Item coordinate data:
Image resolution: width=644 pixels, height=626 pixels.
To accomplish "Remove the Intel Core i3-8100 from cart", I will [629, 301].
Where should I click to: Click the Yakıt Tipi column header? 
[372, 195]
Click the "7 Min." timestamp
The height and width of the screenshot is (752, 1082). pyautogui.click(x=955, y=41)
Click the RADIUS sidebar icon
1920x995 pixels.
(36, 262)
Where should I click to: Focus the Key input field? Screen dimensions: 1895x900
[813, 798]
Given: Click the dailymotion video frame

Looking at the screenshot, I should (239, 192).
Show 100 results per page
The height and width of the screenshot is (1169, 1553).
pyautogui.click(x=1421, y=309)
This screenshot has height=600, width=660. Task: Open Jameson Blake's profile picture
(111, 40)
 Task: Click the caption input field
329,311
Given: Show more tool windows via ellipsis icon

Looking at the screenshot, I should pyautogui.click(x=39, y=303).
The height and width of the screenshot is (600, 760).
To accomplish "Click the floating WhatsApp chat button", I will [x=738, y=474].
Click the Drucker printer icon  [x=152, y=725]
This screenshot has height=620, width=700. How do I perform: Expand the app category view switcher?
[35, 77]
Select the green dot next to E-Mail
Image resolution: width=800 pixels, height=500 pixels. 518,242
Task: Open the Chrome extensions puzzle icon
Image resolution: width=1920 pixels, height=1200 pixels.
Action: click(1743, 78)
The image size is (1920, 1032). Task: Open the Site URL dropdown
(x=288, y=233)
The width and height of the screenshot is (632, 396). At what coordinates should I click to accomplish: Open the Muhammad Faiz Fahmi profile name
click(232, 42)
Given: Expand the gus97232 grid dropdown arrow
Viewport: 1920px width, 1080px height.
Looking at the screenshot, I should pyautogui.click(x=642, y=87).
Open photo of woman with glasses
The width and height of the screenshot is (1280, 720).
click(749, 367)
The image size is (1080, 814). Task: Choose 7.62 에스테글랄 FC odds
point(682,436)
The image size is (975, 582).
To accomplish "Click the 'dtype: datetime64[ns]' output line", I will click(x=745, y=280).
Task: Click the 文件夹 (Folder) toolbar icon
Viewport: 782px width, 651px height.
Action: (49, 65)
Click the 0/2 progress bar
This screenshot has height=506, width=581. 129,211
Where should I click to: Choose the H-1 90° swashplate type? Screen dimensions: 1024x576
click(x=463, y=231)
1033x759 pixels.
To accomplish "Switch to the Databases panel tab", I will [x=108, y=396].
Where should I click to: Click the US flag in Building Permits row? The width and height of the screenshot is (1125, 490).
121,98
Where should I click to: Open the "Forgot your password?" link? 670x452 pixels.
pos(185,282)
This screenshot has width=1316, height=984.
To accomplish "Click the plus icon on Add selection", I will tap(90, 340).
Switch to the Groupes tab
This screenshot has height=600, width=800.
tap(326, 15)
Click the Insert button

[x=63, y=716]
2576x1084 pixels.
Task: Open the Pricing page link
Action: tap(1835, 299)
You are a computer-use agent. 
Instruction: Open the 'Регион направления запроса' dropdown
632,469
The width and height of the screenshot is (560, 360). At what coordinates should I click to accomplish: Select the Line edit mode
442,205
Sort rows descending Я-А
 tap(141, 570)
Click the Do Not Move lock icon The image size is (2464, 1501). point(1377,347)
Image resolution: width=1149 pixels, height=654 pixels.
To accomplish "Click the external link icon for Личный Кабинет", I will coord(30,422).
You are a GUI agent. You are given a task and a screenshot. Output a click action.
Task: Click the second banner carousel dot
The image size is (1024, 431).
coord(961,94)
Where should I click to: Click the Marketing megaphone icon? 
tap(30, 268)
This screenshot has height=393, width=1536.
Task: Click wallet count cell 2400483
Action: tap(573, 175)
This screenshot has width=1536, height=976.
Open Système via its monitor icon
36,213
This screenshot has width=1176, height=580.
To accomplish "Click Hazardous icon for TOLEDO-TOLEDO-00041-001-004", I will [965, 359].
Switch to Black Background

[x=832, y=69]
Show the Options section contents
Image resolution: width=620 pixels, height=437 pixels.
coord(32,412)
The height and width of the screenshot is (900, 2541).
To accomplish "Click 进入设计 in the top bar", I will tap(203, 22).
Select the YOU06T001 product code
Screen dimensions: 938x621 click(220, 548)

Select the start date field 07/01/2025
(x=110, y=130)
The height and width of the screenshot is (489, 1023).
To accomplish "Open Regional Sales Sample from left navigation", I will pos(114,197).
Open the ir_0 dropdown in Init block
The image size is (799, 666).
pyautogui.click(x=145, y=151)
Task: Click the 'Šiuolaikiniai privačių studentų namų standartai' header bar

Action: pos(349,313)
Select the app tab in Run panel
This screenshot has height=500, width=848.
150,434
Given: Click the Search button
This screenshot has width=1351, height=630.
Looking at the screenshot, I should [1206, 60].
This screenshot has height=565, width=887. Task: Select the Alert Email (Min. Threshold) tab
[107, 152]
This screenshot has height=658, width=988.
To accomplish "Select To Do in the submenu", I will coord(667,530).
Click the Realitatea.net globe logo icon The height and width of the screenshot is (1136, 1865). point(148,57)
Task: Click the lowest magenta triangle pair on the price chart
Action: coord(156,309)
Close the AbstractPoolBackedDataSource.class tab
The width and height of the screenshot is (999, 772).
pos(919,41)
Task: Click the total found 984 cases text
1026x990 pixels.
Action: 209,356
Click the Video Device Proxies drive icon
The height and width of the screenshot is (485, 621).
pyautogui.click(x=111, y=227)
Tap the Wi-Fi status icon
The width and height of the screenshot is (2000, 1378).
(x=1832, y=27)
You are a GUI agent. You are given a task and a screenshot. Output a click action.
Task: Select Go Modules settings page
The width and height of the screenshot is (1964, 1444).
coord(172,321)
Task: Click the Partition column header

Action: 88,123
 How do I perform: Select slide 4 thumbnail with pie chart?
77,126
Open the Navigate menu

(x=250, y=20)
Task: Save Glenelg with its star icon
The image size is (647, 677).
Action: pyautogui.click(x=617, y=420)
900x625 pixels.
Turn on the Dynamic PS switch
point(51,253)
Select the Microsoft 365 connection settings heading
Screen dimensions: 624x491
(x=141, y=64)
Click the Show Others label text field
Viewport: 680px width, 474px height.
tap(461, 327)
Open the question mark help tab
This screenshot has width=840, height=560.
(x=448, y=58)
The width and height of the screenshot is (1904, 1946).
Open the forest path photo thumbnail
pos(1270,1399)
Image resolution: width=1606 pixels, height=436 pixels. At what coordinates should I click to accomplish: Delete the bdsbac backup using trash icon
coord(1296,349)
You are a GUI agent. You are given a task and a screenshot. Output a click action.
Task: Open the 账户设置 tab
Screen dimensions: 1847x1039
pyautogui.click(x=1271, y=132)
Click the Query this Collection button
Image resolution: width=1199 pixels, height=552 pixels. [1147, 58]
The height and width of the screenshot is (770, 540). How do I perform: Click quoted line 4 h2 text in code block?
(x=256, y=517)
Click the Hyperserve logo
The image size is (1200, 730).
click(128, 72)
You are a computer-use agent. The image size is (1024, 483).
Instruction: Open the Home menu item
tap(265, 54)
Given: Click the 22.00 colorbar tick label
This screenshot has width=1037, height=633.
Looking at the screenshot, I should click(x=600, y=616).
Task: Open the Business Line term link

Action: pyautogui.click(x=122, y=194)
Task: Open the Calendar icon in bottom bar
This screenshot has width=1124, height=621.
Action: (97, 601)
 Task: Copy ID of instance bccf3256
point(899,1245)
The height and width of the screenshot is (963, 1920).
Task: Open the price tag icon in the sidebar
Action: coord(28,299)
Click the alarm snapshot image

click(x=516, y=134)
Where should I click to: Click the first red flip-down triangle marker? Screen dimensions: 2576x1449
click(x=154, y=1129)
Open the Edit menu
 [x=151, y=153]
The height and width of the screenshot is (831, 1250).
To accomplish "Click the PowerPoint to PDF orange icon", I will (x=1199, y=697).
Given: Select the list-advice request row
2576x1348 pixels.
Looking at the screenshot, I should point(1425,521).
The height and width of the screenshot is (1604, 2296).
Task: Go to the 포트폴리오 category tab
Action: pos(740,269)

== PROBLEM DESCRIPTION ==
Find every line in the data above that contains the string "Show" and copy each one. Case counts.

== SOLUTION TO THIS PROBLEM ==
Show 100 results per page
Given: Show more tool windows via ellipsis icon
Show the Options section contents
Click the Show Others label text field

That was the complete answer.